** begin Data shown **
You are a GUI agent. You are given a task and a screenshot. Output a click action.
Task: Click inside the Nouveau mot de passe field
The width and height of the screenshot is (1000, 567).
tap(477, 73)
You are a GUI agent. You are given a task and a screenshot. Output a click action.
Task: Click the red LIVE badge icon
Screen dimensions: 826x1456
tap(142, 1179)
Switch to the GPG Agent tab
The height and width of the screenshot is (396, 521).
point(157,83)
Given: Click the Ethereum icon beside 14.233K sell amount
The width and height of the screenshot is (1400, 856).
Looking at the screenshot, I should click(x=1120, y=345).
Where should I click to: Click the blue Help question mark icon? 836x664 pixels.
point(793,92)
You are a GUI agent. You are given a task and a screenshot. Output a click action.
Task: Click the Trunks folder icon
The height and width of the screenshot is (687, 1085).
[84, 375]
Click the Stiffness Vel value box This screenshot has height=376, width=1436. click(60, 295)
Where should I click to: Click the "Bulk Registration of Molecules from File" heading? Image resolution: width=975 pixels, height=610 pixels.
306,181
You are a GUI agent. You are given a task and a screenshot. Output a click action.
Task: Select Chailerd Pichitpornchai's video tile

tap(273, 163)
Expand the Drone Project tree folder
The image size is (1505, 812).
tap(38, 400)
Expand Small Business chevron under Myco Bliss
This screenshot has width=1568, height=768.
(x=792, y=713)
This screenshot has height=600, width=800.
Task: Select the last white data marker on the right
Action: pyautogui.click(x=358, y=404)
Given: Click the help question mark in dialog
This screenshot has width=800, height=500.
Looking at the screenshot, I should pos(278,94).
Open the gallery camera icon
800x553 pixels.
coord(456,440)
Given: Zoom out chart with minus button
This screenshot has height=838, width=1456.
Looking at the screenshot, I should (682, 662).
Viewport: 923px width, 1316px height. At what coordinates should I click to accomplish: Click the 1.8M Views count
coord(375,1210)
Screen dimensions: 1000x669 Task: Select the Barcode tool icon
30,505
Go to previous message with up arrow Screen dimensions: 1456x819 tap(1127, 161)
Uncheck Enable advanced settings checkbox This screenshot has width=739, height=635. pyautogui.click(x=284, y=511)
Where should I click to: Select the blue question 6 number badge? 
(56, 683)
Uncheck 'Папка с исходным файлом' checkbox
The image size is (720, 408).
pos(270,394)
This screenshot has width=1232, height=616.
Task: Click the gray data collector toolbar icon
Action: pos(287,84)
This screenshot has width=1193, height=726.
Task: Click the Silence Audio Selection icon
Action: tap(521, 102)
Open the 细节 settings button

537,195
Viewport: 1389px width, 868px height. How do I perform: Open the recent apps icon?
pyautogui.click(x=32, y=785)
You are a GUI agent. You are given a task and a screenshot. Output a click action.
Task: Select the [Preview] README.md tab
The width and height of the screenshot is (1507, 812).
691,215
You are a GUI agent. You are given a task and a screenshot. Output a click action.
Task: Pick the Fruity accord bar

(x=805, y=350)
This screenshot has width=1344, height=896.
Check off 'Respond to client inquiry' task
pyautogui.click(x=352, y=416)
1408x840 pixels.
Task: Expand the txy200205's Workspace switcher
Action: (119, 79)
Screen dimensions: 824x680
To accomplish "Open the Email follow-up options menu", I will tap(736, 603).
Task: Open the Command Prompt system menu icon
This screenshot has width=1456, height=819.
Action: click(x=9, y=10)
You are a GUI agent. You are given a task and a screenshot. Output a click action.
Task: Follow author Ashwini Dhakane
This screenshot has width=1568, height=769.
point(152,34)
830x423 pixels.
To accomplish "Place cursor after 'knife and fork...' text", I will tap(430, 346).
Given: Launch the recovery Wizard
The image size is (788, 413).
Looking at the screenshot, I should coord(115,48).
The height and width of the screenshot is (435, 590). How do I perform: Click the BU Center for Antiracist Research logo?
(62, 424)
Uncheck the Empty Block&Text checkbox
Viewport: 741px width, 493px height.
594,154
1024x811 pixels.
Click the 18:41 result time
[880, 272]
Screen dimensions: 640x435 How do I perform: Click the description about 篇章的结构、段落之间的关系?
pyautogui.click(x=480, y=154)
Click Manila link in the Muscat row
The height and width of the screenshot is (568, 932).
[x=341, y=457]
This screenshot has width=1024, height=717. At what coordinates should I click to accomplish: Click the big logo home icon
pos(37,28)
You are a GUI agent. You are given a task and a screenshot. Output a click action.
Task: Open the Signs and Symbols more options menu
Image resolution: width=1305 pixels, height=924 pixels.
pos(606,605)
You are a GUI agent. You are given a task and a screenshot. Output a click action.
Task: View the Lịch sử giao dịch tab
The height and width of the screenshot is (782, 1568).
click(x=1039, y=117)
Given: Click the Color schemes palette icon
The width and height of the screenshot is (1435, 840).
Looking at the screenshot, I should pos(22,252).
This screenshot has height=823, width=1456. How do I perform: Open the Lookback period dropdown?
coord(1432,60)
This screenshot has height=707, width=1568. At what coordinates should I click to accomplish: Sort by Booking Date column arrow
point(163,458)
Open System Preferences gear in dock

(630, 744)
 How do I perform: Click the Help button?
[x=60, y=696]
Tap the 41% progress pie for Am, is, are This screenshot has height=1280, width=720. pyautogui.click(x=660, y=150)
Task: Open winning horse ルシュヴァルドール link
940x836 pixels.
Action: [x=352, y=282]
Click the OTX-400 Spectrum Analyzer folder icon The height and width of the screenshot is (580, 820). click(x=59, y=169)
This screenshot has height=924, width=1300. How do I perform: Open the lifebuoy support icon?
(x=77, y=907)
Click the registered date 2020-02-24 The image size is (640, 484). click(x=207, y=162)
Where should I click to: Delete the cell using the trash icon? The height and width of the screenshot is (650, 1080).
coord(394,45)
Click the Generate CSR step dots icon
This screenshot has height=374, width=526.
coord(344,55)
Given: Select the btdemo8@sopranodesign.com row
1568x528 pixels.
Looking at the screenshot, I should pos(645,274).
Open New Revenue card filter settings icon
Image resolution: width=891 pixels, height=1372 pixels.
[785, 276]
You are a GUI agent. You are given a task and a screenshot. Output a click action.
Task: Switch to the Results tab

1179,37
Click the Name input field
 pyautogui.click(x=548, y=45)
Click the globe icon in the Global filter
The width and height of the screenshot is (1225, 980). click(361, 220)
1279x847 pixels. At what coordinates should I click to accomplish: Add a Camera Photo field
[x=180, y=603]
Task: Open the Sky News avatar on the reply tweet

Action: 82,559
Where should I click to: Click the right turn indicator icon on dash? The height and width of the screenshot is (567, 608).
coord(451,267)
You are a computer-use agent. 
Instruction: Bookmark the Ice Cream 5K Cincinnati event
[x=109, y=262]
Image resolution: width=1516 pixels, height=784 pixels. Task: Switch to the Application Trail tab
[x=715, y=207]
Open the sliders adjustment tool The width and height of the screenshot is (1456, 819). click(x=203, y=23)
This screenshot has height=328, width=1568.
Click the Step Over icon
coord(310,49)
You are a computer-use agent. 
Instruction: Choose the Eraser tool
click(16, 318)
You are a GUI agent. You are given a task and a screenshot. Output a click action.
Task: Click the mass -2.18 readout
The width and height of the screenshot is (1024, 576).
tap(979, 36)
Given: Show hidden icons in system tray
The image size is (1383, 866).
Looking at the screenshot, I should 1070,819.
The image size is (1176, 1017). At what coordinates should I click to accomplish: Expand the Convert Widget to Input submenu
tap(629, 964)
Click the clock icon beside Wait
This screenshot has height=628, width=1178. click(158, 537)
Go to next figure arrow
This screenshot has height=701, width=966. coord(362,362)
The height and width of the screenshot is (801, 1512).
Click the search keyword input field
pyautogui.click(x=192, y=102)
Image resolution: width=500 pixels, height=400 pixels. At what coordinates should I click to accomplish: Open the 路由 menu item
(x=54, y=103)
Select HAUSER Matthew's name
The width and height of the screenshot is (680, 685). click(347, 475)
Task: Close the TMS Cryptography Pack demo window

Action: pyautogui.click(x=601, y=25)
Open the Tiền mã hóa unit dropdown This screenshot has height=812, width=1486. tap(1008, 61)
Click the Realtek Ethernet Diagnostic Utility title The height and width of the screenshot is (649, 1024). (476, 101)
** end Data shown **
→ **What the task requires**: Print the entries again word for word, starting with the line that contains "Uncheck 'Папка с исходным файлом' checkbox" and going on through the line that contains "will tap(736, 603).".

→ **Answer to the problem**:
Uncheck 'Папка с исходным файлом' checkbox
The image size is (720, 408).
pos(270,394)
This screenshot has width=1232, height=616.
Task: Click the gray data collector toolbar icon
Action: pos(287,84)
This screenshot has width=1193, height=726.
Task: Click the Silence Audio Selection icon
Action: tap(521, 102)
Open the 细节 settings button

537,195
Viewport: 1389px width, 868px height. How do I perform: Open the recent apps icon?
pyautogui.click(x=32, y=785)
You are a GUI agent. You are given a task and a screenshot. Output a click action.
Task: Select the [Preview] README.md tab
The width and height of the screenshot is (1507, 812).
691,215
You are a GUI agent. You are given a task and a screenshot. Output a click action.
Task: Pick the Fruity accord bar

(x=805, y=350)
This screenshot has width=1344, height=896.
Check off 'Respond to client inquiry' task
pyautogui.click(x=352, y=416)
1408x840 pixels.
Task: Expand the txy200205's Workspace switcher
Action: (119, 79)
Screen dimensions: 824x680
To accomplish "Open the Email follow-up options menu", I will tap(736, 603).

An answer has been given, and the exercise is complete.